Welcome to CrushTheStreet.com's Weekly Market Wrapup!
Our top story for the week is a stunning revelation by the Department of Justice that they will begin investigating charges of potential manipulation in the gold and silver markets. Included in the investigative scope are unusual trading activities within specific U.S. Treasury markets, as well as certain sectors within the broad crude oil exchange. What is especially noteworthy is that the mainstream media, courtesy of Bloomberg, is running the headline, and not what many would consider to be a "conspiracy theorist" resource. However, those that have staunchly held the view that the precious metals markets are manipulated will likely have an uphill battle in extracting an open-admission by the powers-that-be.
Prominent voices within the manipulation crowd, in particular, Ted Butler of Butler Research, and Bill Murphy of the Gold Anti-Trust Committee, have for decades rallied against the alleged collusion between big banks and the government.

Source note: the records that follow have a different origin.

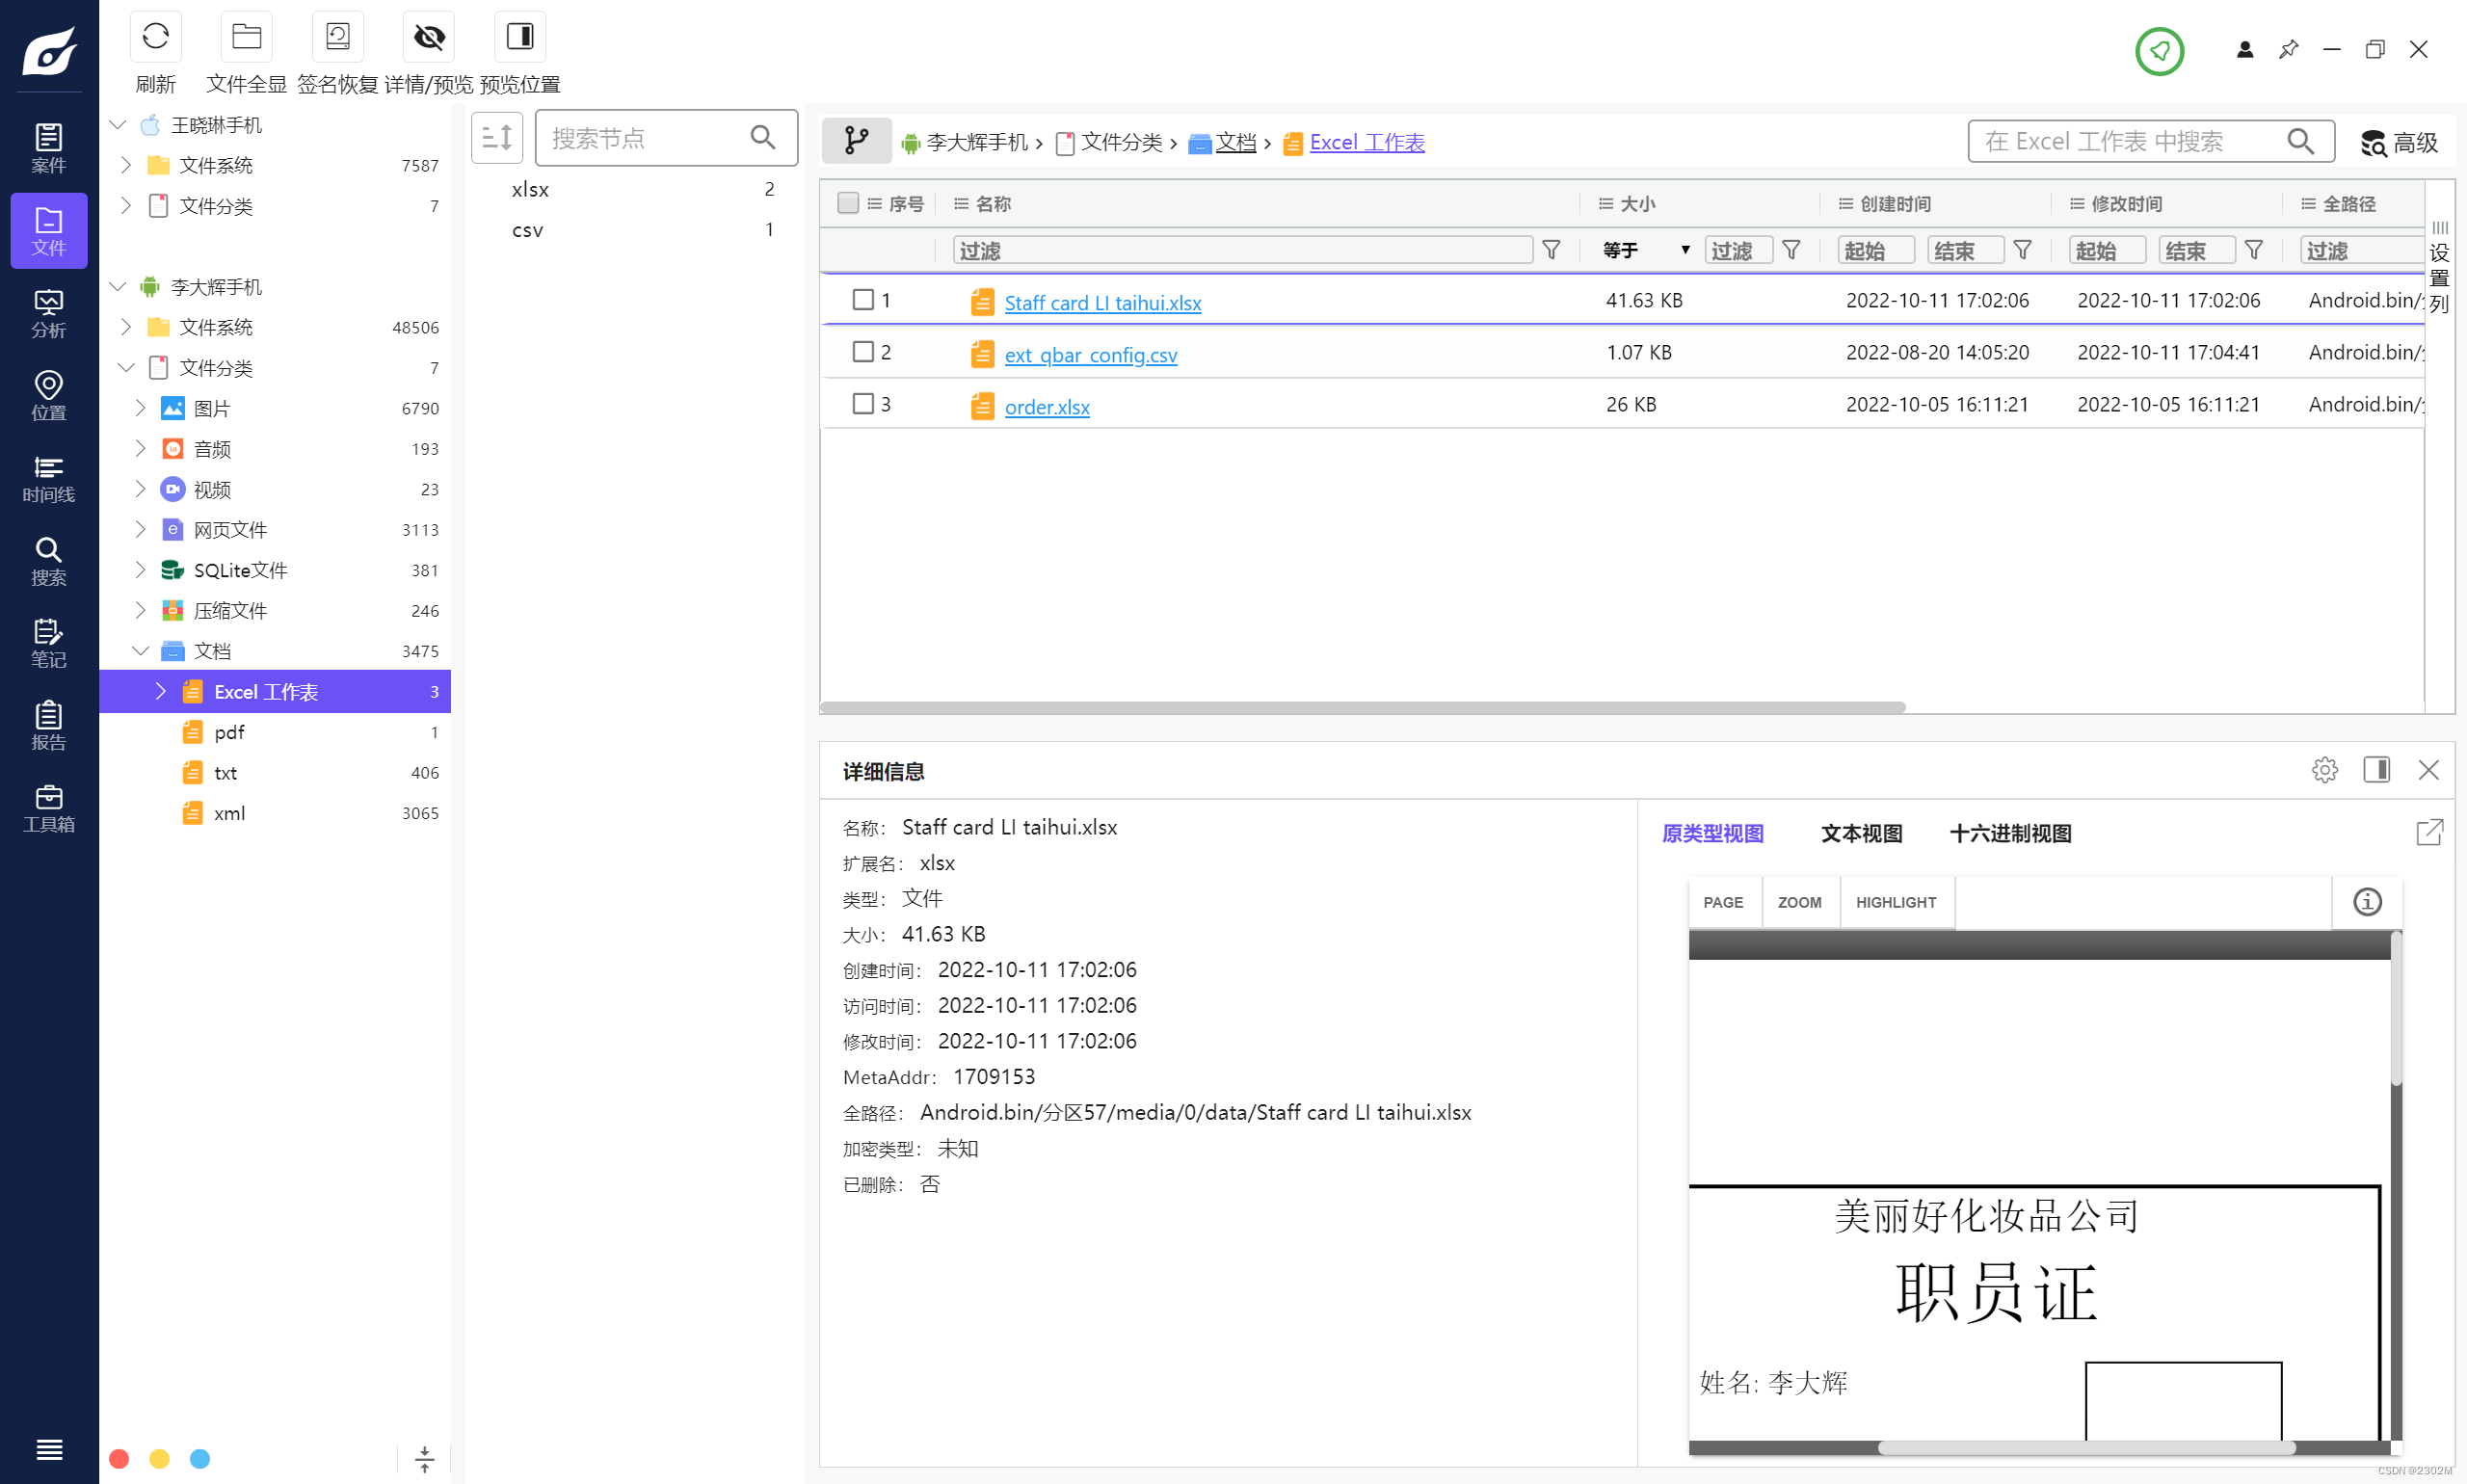Open the Timeline (时间线) sidebar section
2467x1484 pixels.
(x=48, y=479)
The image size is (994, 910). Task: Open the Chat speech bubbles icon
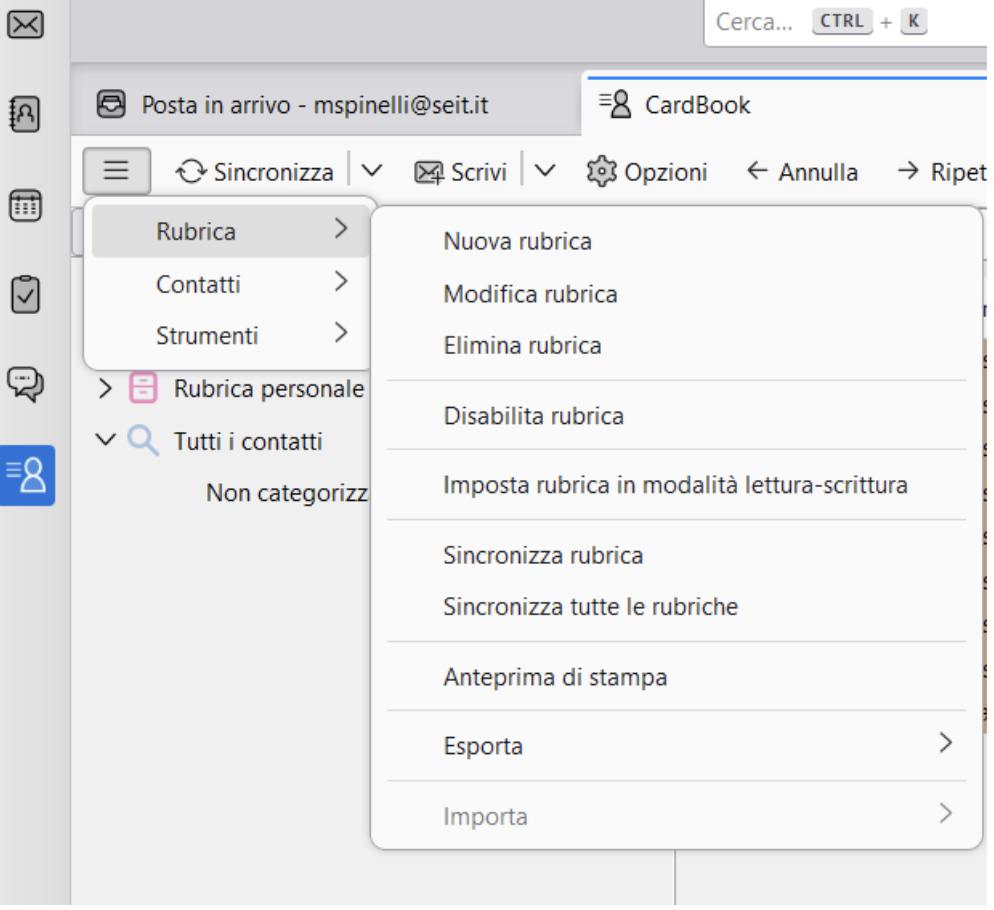tap(25, 384)
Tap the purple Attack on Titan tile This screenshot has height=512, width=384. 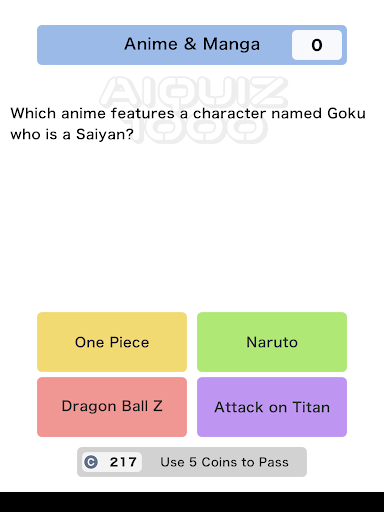[272, 407]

They accusation is that powerful entities have a vested interest in keeping gold and silver prices artificially low so that global fiat currencies appear comparatively strong or stable. The problem, of course, is that the movement hasn't gained much mainstream traction until now. But even with this newfound revelation, the nature of the gold manipulation argument would logically imply that the DOJ investigating such charges amounts to a fox guarding the henhouse. Should real indictments be handed down by authorities, the accusation would then be that "patsies" are given the fall in order to divert attention away from the real source of market injustice.
Still, this is welcome news to many who have asserted collusion in the metals market, and offers realistic hope that some sort of structural change will be implemented, at least to give the pretense of free-market enterprise. The investigation into gold and silver manipulation was a natural extension of the DOJ's analytical model, which was used extensively to track statistical deviations in foreign currency exchanges and which ultimately led to official charges against major banks in what has become known as the LIBOR scandal.
This conspiracy involved multiple currency traders colluding to manipulate key exchange rate benchmarks, bringing into question the integrity of the financial markets but also the embarrassing ability for corrupt individuals to side-step established safeguards. The resulting scandal led to more than 20 traders being placed on leave or outright terminated. In September of 2013, UBS came forward and submitted information to the DOJ in the hopes of cutting a lenient deal, a tactic that they honored just a few weeks ago. By pitting the elite banks against each other, the Justice Department hopes to induce more squealers, getting to the bottom of the manipulation charge at the quickest rate possible.
In financial news, the U.S. equities sector built off previous gains made in the middle of the week as optimism regarding the Greek debt deal buoyed market sentiment, with the benchmark S&P 500 closing up two-tenths of a percent. The precious metals complex continued to slumber, with gold down slightly at 1,180 while silver dipped 4-cents below the 16 dollar mark. Palladium also had a slow showing, down a little over a tenth of a percent against the prior session. Finally, bitcoin did manage to gain some momentum later in the week, with the digital currency trading just beneath 230 dollars.